Starting with the first line of the rows and going on through the line with "(x=15, y=169)", turn those lines into a numbered list, leaving out any blank lines.

* [Given data]:
● ● ●

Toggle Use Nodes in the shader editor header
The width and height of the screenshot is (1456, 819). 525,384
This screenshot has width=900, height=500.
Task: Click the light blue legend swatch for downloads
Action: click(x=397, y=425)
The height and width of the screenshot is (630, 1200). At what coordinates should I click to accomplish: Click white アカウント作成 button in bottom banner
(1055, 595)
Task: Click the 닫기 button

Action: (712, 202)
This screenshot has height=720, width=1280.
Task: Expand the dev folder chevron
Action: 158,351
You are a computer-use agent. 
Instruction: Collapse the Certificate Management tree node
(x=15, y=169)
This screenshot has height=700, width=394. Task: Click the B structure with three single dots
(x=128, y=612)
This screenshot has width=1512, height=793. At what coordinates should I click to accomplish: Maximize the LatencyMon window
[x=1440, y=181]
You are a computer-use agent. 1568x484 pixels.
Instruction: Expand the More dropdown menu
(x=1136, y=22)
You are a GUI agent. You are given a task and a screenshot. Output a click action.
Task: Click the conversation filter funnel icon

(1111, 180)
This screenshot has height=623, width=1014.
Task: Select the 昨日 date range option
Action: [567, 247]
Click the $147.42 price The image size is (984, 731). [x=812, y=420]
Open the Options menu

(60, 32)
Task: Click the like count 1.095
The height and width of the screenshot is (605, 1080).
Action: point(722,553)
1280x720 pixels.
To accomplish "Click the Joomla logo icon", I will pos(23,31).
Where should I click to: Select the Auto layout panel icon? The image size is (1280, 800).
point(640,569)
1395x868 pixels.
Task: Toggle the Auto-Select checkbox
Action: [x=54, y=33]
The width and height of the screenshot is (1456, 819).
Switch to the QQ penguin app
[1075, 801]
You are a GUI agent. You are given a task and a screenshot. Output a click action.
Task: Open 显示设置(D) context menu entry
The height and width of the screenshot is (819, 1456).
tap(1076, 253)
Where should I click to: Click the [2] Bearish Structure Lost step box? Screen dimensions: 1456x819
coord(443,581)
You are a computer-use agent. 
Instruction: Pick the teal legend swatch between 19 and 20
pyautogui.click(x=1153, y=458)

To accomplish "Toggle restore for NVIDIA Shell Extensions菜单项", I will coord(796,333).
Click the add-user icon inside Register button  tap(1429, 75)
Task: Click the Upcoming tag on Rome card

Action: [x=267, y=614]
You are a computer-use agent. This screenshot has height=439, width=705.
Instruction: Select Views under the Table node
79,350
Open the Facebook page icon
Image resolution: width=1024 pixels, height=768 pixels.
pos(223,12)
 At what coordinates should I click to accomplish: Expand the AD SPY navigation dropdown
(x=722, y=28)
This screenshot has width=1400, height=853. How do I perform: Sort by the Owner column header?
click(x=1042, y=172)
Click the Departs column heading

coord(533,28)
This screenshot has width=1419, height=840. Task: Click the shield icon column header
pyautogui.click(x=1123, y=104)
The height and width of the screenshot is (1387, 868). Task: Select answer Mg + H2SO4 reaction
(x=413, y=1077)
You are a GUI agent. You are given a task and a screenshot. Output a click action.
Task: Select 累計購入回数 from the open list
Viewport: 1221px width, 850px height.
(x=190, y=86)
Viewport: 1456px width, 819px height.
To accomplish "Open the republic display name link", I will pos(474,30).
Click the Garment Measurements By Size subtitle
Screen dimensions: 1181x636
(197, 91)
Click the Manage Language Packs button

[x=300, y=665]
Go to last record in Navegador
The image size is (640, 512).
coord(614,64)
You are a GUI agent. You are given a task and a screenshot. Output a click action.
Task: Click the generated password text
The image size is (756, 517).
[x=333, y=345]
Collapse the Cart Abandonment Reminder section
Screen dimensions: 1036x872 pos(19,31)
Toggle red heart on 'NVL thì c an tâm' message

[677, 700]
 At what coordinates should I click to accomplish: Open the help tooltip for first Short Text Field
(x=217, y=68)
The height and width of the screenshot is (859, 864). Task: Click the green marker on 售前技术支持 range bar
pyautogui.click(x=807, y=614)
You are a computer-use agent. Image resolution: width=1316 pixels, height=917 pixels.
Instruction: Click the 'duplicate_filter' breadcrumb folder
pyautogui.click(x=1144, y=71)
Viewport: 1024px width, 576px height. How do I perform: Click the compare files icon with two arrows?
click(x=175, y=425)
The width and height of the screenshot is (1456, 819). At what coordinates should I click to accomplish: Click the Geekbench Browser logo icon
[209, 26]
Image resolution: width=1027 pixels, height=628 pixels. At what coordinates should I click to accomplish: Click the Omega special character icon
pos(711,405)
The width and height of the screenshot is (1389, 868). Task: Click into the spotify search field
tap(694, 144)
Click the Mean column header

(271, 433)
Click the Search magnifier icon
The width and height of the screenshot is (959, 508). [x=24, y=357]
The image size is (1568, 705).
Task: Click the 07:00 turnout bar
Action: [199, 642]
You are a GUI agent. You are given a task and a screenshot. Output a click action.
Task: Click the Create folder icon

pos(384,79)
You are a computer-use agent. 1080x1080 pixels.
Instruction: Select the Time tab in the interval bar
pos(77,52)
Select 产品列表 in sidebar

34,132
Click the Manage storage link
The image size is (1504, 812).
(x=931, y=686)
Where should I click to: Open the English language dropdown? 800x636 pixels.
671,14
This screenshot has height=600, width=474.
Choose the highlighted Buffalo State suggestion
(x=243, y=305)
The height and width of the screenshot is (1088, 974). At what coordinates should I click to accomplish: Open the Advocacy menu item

● ● ●

* [Answer in full]:
1. Toggle Use Nodes in the shader editor header
2. The width and height of the screenshot is (1456, 819). 525,384
3. This screenshot has width=900, height=500.
4. Task: Click the light blue legend swatch for downloads
5. Action: click(x=397, y=425)
6. The height and width of the screenshot is (630, 1200). At what coordinates should I click to accomplish: Click white アカウント作成 button in bottom banner
7. (1055, 595)
8. Task: Click the 닫기 button
9. Action: (712, 202)
10. This screenshot has height=720, width=1280.
11. Task: Expand the dev folder chevron
12. Action: 158,351
13. You are a computer-use agent. 
14. Instruction: Collapse the Certificate Management tree node
15. (x=15, y=169)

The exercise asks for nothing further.